THE REQUEST — Recast the items below, from the line with "Enable the metronome icon" to the line with "Toggle Wrap Text" (both included), as a two-column CSV headed instruction and answer. Give one row per item, with each value in a single quoted field and any line breaks turned into spaces.

STORED DATA —
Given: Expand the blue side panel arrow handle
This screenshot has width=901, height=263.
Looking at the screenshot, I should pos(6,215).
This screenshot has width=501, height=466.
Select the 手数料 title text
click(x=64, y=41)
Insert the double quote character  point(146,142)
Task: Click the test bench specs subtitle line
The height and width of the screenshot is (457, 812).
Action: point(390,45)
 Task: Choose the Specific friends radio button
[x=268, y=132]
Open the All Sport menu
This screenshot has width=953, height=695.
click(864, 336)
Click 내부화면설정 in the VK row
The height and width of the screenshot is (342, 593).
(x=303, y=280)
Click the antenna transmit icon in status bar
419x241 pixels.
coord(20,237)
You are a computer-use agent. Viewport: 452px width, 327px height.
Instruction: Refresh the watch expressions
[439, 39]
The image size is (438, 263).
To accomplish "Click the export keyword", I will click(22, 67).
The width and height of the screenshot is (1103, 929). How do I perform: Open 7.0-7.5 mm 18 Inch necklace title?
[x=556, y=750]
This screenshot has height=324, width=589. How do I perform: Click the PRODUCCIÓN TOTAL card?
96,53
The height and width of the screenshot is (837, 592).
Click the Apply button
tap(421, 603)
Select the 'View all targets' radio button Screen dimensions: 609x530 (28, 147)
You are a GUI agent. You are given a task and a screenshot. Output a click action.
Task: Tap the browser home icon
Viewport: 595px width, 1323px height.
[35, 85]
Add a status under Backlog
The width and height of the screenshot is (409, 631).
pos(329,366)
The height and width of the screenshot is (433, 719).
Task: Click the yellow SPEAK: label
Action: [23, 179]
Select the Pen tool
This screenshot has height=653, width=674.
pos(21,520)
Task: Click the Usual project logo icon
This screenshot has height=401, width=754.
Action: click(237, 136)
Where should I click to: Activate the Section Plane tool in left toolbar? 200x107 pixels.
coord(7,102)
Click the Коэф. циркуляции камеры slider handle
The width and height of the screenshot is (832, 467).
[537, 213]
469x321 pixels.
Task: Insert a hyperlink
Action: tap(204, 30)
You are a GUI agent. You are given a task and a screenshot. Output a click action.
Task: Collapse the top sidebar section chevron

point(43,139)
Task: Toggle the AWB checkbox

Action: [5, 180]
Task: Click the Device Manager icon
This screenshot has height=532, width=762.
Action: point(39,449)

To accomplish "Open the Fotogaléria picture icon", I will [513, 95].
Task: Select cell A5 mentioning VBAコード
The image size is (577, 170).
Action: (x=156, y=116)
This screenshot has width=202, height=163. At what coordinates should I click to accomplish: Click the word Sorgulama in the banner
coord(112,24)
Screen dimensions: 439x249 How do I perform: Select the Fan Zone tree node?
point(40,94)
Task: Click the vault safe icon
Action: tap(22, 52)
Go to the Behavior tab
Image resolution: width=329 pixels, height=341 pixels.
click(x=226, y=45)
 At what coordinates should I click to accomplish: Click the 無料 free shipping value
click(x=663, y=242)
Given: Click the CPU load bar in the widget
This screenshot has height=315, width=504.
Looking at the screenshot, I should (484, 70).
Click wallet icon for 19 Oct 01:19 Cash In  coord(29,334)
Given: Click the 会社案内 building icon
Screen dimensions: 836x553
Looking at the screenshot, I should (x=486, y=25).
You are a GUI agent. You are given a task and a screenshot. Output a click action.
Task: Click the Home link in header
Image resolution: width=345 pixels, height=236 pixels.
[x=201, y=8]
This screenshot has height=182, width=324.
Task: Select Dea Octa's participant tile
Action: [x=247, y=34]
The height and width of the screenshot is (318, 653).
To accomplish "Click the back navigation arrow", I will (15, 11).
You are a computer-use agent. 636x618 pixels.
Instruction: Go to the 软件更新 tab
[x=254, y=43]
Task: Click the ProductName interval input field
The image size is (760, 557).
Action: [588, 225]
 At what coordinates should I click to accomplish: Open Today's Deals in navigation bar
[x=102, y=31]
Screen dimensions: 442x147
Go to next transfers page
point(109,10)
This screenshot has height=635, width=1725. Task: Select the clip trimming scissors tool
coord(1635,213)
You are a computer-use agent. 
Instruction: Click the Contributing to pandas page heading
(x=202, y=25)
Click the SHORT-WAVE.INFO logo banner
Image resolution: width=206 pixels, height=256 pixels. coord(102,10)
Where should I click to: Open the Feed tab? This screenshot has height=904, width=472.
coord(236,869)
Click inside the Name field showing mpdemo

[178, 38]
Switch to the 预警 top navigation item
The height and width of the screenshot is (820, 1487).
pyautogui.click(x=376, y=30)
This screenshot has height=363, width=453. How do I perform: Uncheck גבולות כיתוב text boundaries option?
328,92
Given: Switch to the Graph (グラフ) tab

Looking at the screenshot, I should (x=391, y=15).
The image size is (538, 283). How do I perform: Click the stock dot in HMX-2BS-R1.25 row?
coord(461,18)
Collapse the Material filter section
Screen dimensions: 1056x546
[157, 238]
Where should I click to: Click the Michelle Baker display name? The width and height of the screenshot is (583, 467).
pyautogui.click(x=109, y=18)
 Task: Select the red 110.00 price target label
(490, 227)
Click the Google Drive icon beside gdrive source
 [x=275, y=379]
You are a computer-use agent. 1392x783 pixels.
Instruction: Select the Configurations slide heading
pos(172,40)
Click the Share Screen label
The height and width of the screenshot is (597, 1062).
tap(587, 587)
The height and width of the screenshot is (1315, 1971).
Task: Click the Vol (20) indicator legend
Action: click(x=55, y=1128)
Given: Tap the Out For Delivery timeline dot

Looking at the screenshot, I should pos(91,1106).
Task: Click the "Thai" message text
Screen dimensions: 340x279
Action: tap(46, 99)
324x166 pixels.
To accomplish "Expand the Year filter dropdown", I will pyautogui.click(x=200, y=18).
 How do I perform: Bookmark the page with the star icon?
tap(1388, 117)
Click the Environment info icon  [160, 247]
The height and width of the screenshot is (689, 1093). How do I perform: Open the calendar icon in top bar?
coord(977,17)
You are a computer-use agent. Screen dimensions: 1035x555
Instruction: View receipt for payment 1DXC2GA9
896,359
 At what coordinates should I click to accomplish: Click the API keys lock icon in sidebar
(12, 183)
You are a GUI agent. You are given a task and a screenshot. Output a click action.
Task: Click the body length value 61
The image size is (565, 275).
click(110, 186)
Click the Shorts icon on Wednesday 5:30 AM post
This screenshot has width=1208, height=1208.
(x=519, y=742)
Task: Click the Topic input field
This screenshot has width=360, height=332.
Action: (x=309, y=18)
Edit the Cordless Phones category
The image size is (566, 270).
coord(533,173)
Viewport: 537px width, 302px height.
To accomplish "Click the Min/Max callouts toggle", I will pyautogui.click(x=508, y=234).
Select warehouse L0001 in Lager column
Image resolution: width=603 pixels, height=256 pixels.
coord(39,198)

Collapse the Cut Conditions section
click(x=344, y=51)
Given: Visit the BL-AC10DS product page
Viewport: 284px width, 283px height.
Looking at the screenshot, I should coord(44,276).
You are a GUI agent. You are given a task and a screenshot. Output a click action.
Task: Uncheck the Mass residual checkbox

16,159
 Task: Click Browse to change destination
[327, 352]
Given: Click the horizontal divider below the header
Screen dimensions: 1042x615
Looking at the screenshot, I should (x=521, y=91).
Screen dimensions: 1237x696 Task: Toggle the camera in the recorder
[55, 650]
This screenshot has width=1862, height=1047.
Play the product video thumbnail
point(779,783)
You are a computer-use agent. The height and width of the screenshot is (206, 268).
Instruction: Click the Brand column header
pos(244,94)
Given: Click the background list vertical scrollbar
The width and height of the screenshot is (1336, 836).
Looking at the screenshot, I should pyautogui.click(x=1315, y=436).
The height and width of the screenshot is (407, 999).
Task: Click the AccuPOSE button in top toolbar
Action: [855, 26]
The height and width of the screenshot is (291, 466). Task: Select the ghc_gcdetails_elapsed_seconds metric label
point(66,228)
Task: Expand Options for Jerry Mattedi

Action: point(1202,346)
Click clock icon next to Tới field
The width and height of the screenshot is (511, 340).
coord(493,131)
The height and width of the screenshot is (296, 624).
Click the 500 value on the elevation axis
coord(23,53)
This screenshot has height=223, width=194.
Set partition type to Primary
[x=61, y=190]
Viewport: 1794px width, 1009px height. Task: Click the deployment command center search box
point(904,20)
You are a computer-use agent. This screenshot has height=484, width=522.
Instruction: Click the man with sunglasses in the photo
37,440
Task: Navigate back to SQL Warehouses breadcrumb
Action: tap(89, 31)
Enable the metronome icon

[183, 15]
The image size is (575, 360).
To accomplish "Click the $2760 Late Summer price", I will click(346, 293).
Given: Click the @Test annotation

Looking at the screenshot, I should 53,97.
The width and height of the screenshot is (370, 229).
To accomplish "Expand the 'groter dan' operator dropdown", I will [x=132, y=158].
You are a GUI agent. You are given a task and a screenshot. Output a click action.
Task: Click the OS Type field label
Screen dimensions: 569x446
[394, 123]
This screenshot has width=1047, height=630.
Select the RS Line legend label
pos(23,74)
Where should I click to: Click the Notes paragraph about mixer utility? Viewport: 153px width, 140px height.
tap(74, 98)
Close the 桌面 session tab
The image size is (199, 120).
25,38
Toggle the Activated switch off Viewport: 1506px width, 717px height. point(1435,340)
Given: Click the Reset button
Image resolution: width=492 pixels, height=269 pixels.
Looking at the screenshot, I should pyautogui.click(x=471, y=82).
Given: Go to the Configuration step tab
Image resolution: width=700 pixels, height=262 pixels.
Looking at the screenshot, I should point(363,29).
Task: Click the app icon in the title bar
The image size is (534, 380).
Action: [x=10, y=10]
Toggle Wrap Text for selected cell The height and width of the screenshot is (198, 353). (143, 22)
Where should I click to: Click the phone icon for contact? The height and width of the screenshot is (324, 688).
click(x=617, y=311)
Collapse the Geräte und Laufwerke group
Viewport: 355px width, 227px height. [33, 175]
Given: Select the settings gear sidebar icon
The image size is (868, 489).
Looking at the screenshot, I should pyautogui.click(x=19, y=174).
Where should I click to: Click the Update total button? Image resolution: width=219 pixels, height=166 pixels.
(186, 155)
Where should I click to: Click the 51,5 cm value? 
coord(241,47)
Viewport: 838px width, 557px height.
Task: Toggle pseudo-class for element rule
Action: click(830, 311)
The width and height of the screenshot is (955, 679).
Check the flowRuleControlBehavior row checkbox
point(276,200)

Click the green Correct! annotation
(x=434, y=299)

RESULT OF THIS EXERCISE —
instruction,answer
"Enable the metronome icon","[183, 15]"
"The image size is (575, 360). To accomplish ""Click the $2760 Late Summer price"",","I will click(346, 293)."
"Given: Click the @Test annotation","Looking at the screenshot, I should 53,97."
"The width and height of the screenshot is (370, 229). To accomplish ""Expand the 'groter dan' operator dropdown"",","I will [x=132, y=158]."
"You are a GUI agent. You are given a task and a screenshot. Output a click action. Task: Click the OS Type field label Screen dimensions: 569x446","[394, 123]"
"This screenshot has width=1047, height=630. Select the RS Line legend label","pos(23,74)"
"Where should I click to: Click the Notes paragraph about mixer utility? Viewport: 153px width, 140px height.","tap(74, 98)"
"Close the 桌面 session tab The image size is (199, 120).","25,38"
"Toggle the Activated switch off Viewport: 1506px width, 717px height.","point(1435,340)"
"Given: Click the Reset button Image resolution: width=492 pixels, height=269 pixels.","Looking at the screenshot, I should pyautogui.click(x=471, y=82)."
"Given: Go to the Configuration step tab Image resolution: width=700 pixels, height=262 pixels.","Looking at the screenshot, I should point(363,29)."
"Task: Click the app icon in the title bar The image size is (534, 380).","Action: [x=10, y=10]"
"Toggle Wrap Text for selected cell The height and width of the screenshot is (198, 353).","(143, 22)"